Data Archive

Comprehensive Collection of Educational Open Data Sources for Machine Learning and Data Science



The Complex Adaptive Systems Laboratory (CASL) has collected information and links to numerous open source machine learning and network science datasets for students, university professors, and data scientists. The links are provided for educational and research purposes only and are classified into categories based on subject area domains. This archive of links is still growing and includes datasets from kaggle, UCI Machine Learning Repository,, Harvard Dataverse, skymind, Microsoft Research Open Data, etc. The dataset descriptions include citations and links to the original owner’s pages. Please contact the CASL at or should you have any datasets to share or any questions and concerns about the links provided.

General Terms of Use:

This archive is provided for research purposes only. By using this archive, you understand and adhere to take the sole responsibility of how you use these datasets. You accept to refer to the original pages and follow the policies for each specific dataset. Use of each datasets means that you have agreed to the terms and conditions regarding that particular dataset. This is why we are referring to the original webpages for each of the datasets provided in our archive.

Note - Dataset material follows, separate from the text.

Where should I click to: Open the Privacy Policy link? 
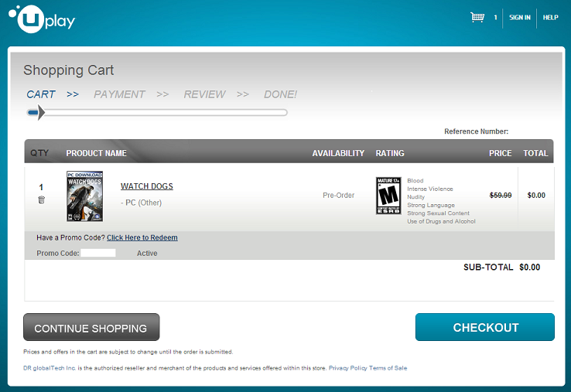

The datasets should not be used for any illegal activities or hateful purposes or for any other purposes contrary to the terms and conditions that pertain to each dataset.

All conditions for use and copyright provisions are posted on the owner’s original websites and it is the sole responsibility of each user who accesses these datasets to abide by such conditions and/or restrictions of use. It is imperative that the dataset owners’ rights are preserved. By using this archive and the respective datasets, you hereby agree to indemnify and hold the University of Central Florida and UCF Board of Trustees harmless from any and all use by you that is contrary to the terms and conditions pertaining to a particular dataset.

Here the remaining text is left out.